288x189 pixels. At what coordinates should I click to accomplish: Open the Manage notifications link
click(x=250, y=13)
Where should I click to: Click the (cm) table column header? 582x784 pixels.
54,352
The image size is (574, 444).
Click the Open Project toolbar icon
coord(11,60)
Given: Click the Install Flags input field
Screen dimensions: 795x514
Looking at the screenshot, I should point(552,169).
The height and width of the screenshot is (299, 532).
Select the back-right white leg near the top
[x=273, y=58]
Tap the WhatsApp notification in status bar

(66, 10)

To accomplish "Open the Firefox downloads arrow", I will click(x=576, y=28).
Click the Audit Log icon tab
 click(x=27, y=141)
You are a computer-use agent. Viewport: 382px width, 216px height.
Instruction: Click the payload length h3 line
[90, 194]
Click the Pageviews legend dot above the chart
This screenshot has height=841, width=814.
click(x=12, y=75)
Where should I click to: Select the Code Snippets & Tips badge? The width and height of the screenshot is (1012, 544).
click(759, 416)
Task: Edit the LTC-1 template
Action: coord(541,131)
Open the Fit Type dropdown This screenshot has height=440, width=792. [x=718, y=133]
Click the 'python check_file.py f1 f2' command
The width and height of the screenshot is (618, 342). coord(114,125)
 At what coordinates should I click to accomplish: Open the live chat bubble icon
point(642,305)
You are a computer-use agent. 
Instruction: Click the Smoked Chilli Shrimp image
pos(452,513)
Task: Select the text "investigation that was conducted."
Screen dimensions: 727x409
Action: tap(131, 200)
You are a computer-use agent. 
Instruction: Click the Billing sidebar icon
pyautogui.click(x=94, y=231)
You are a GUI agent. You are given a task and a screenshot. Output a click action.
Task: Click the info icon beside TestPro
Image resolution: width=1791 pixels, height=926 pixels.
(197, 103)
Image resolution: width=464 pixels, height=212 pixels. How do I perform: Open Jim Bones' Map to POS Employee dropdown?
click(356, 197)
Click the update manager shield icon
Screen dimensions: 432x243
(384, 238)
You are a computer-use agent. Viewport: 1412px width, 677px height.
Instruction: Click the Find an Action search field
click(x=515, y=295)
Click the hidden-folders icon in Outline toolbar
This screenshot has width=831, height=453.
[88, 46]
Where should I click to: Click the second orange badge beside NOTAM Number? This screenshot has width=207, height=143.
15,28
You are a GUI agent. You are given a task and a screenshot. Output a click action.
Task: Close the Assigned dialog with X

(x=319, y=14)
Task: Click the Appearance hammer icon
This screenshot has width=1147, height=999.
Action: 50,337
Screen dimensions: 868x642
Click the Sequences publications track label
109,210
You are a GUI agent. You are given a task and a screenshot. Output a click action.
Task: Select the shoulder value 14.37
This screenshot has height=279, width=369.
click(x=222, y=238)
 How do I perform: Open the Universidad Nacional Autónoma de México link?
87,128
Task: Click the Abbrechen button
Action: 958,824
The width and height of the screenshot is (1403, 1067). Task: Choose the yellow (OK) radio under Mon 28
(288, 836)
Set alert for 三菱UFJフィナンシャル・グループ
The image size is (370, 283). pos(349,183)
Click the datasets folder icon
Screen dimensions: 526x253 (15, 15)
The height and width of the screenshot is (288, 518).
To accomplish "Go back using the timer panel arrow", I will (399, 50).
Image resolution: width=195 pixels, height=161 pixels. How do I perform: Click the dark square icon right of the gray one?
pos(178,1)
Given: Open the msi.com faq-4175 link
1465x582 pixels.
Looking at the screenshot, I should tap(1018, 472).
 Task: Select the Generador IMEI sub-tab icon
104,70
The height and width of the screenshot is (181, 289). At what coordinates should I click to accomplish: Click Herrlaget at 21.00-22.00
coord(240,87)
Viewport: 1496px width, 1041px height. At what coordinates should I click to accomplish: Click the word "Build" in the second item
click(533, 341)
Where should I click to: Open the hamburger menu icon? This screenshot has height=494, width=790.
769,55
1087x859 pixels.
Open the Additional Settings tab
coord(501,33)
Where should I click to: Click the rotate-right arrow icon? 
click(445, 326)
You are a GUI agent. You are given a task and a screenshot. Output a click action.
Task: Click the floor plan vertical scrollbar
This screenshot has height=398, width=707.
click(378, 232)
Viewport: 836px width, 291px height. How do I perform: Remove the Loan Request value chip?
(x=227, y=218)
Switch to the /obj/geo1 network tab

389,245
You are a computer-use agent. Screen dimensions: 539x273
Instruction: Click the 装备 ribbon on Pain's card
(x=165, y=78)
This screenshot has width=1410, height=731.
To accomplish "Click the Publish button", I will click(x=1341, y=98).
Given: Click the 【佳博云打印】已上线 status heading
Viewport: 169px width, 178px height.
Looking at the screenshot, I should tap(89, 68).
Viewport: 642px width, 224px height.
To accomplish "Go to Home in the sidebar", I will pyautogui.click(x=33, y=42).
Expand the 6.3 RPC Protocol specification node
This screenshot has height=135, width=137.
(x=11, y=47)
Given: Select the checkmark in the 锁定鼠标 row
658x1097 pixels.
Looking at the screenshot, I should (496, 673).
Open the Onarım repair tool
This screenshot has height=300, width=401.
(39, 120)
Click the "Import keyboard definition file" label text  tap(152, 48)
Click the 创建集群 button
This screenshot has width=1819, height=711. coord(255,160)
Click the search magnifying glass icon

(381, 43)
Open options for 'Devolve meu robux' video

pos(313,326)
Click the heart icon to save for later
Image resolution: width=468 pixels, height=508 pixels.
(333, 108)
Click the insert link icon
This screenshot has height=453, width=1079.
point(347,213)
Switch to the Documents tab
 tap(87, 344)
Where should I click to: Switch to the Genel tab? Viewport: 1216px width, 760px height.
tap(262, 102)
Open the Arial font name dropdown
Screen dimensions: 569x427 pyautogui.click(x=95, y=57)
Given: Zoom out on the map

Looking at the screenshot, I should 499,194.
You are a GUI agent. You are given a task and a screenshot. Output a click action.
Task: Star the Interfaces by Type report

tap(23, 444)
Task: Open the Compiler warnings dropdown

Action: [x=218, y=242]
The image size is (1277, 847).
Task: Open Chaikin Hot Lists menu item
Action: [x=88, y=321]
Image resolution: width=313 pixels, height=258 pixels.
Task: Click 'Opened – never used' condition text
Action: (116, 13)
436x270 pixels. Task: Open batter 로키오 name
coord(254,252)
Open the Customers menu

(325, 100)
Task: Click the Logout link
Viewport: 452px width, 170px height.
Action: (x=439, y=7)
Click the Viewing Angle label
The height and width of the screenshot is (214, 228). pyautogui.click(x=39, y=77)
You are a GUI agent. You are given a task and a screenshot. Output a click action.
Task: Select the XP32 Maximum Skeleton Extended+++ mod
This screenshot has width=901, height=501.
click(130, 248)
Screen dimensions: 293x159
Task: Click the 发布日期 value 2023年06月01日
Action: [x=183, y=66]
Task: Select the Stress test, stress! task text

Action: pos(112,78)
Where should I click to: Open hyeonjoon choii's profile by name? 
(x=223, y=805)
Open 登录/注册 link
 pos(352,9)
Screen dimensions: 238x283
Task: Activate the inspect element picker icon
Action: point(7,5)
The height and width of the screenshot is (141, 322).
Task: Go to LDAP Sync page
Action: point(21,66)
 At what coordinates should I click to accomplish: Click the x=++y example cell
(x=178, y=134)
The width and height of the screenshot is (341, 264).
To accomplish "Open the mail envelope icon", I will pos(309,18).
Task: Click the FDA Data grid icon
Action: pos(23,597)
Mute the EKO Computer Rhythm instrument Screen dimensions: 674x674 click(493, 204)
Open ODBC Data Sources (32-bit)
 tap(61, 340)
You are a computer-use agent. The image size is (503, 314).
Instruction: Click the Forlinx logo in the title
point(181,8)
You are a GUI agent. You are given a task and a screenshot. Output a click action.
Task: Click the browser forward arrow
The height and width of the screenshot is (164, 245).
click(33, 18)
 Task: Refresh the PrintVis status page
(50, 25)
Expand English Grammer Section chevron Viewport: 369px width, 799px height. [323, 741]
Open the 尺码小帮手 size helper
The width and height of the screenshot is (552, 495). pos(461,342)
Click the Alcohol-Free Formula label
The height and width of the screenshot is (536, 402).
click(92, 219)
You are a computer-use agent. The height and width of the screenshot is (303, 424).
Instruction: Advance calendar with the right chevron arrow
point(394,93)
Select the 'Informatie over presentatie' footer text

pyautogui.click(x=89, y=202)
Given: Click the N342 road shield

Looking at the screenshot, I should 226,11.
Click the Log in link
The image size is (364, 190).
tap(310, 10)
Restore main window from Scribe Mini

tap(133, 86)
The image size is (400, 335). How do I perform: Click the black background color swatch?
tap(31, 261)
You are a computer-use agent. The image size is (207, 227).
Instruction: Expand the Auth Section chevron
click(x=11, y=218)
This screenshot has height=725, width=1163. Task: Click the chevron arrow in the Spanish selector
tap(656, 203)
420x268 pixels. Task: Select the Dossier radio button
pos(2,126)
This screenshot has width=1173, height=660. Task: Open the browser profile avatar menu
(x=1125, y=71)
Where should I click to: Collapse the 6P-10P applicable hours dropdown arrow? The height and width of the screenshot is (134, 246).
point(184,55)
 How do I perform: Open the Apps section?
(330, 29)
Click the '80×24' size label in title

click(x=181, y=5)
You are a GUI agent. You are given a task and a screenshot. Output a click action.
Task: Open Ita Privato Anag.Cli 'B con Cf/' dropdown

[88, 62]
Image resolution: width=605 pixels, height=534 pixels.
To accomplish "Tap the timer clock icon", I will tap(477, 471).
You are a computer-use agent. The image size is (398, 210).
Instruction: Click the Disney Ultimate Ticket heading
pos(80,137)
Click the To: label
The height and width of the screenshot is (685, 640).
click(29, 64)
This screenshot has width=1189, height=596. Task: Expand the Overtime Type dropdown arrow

+++

> _Your objective_
Copy every line where the word "timer" is present in the entries above.

> _Final answer_
To accomplish "Go back using the timer panel arrow", I will (399, 50).
To accomplish "Tap the timer clock icon", I will tap(477, 471).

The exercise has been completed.